Menurut Tahu (2013) bahwa diskriminasi sitemik dalam kehidupan orang Timor telah terjadi sejak kelahiran manusia. Konstruksi patriarkhat sangat kuat dalam kehidupan secara umum.  Ketika seorang ibu melahirkan, sudah ada simbol-simbol lokal yang diberikan kepada bayi perempuan maupun laki-laki. Misalnya jika yang lahir adalah perempuan, maka serentak  mereka yang berada di dalam ruang bersalin akan berteriak dengan bahasa lokal: “Apao Ume Nemen” yang artinya penjaga rumah  sudah datang  atau, “Apao Li’ana Nemen “ yang berarti penjaga anak sudah datang. Simbol  lain yang sering disebutkan adalah  Amnemat  i ateuns” artinya yang datang ini adalah penenun dan “Ahanat Nemen ” yang berarti tukang masak sudah datang. Julukan penenun, penjaga anak, penjaga rumah dan tukang masak mengandung makna domestik terhadap ruang lingkup kehidupan perempuan. Dengan sendirinya membentuk pengakuan dan anggapan peran perempuan hingga perlakuannya yang kemudian melahirkan diskriminasi sistemik sehingga menjadikan ranah domestik adalah ruang khusus bagi manusia berjenis kelamin perempuan. Meskipun  perempuan harus terlibat di ranah publik, perempuan tetap harus bertanggungjawab penuh pada ranah domestik. Sama halnya dengan laki-laki. Ketika bayi laki laki yang lahir, bayi itu akan disapa dengan  Ameup Lele yang berarti pekerja kebun atau sumber ekonomi keluarga, Ume Nakaf yang berarti kepala rumah tangga, dan “Ana’aplenat yang berarti pemimpin. Sementara terkait pengakuan laki-laki yang adalah penerus keturunan disimbolkan saat lahir dengan sebutan Ahointob bagi orang dari wilayah Insana; dan Anaob Honit bagi orang yang berada di wilayah Miomaffo. Pemberian simbol juga sangat berdampak pada manifestasi  ketidakadilan jender yaitu mempersepsi, memberi nilai serta memberi tugas atau peran antara laki-laki dan perempuan. Kondisi ini menurut Mugniesyah (2007) bahwa perbedaan jenis kelamin telah mempengaruhi manusia untuk memberi peresepsi identitas peranan jender atau perbedaan peran jender. Dampaknya dari anggapan ini  terbawa hingga menjadi landasan dalam masyarakat untuk mengkotakan perempuan dan laki-laki serta perempuan tersubordinansi oleh peranan laki-laki yang dominan.

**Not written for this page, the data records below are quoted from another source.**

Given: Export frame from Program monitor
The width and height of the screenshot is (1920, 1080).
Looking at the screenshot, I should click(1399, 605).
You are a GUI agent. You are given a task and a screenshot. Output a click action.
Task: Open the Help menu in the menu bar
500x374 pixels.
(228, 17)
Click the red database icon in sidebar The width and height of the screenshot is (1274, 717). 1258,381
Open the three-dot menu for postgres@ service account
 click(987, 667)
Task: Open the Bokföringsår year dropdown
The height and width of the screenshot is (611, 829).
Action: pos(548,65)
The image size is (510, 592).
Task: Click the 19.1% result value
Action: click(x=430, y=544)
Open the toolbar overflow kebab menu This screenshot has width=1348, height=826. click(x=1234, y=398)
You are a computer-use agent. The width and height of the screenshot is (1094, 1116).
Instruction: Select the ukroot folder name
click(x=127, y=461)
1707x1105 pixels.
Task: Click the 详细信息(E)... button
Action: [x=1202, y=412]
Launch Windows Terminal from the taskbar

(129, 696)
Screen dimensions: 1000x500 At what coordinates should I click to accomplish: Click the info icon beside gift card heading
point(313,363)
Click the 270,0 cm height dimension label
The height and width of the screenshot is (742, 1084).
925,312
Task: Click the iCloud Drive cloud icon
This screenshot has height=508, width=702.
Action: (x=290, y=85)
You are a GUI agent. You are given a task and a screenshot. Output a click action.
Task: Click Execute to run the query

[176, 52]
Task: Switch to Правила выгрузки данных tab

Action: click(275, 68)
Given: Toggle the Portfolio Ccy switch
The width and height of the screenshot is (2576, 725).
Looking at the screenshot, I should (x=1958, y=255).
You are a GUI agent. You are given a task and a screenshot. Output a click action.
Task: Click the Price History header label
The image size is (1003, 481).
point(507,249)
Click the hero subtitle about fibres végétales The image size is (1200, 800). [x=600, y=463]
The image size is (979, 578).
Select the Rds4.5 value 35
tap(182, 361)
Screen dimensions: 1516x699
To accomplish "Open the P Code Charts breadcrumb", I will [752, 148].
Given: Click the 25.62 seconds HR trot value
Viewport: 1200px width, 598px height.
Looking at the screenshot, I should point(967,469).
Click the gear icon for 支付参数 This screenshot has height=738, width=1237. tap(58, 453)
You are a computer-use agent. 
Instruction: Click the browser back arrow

III.   Peran Jender dalam Bertani

Secara umum, pembagian peran gender dalam masyarakat dikelompokkan menjadi  peran reproduktif, produktif  dan politik (pengambil keputusan) dalam masyarakat. Peran perempuan dalam kegiatan bertani sangat penting, namun perempuan sering dianggap sebagai orang yang bertanggungjawab terhadap penyediaan pangan bagi keluarganya. Ketika sumberdaya pangan terbatas, perempuan harus berpikir keras bagaimana memperoleh makanan untuk mencukupi kebutuhan konsumsi keluarganya. Sering ditemui perempuan harus mencari bahan makanan dari tanaman yang tumbuh liar disekitar rumah dan ladangnya.
Dengan  budaya patriarkat yang masih dianut di wilayah TTU membuat akses perempuan terhadap pangan terbatas. Ketika kebutuhan pangan dalam keluarga tidak tercukupi, maka perempuan adalah orang terakhir yang mengakses makanan setelah suami dan anak-anaknya. Dari sisi peran produktif, sejatinya perempuan berperan cukup besar dalam kegiatan pertanian, mulai dari pengolahan tanah, penanaman sampai panen dan pasca panen. Namun perempuan yang bekerja sebagai petani tidak dianggap berprofesi sebagai petani, tetapi hanya dianggap sebagai anggota keluarga (isteri petani) saja. Akibatnya, akses perempuan untuk mendapatkan penyuluhan teknologi, kredit usaha tani ataupun peningkatan kemampuan dan keterampilan pertanian lainnya relatif masih rendah. Pada gilirannya  peran perempuan di sisi politik atau sebagai pengambil keputusan dalam kegiatan bertani masih sangat terbatas.
Pada Tahapan pembersihan lahan,  didominasi oleh laki-laki akan tetapi pada jenis pekerjaan pembersihan gulma, perempuan dan laki-laki berperan sama. Hal ini tidak termasuk pekerjaan perempuan yakni sambil terlibat dalam pembersihan gulma perempuan juga menyiapkan makanan (peran ganda). Khusus persiapan benih secara umum masih didominasi oleh perempuan. Kalaupun ada laki-laki yang berperan itu hanya peran pelengkap. Pemilihan benih 100% dilakukan oleh kaum perempuan.  Jenis pekerjaan ini sudah menjadi prinsip yang dianut oleh masyarakat Timor bahwa jika perempuan yang menyediakan benih akan mendatangkan hasil yang lebih memuaskan. Adapun alasan mengapa perempuan yang harus bertanggungjawab untuk pemilihan benih karena diyakini bahwa kaum laki-laki adalah pemboros dan tangan “kotor”  sehingga  tidak dipercaya untuk menyediakan benih, sementara  perempuan diyakini tangan dingin/subur” dan penyediaan benih ibarat persiapan memiliki anak. Jadi perempuan yang lebih bertanggung jawab mengatur diri dan menjaga dirinya agar berhasil. Pada saat kegiatan penanaman, pemupukan  dan  panen, perempuan dan laki-laki melakukannya secara bersama (Tahu, 2013).

Daftar Bacaan

Dzuhayatin, S.R. 1997,  Agama dan Budaya Perempuan: Mempertanyakan Posisi perempuan dalam Islam; dalam Abdullah, I (ed); Sangkan Paran Gender; Pustaka Pelajar, Yogyakarta.
Fakih, Mansour, 2006, Analisis Gender dan Transformasi Sosial, Pustaka Pelajar, Yogjakarta.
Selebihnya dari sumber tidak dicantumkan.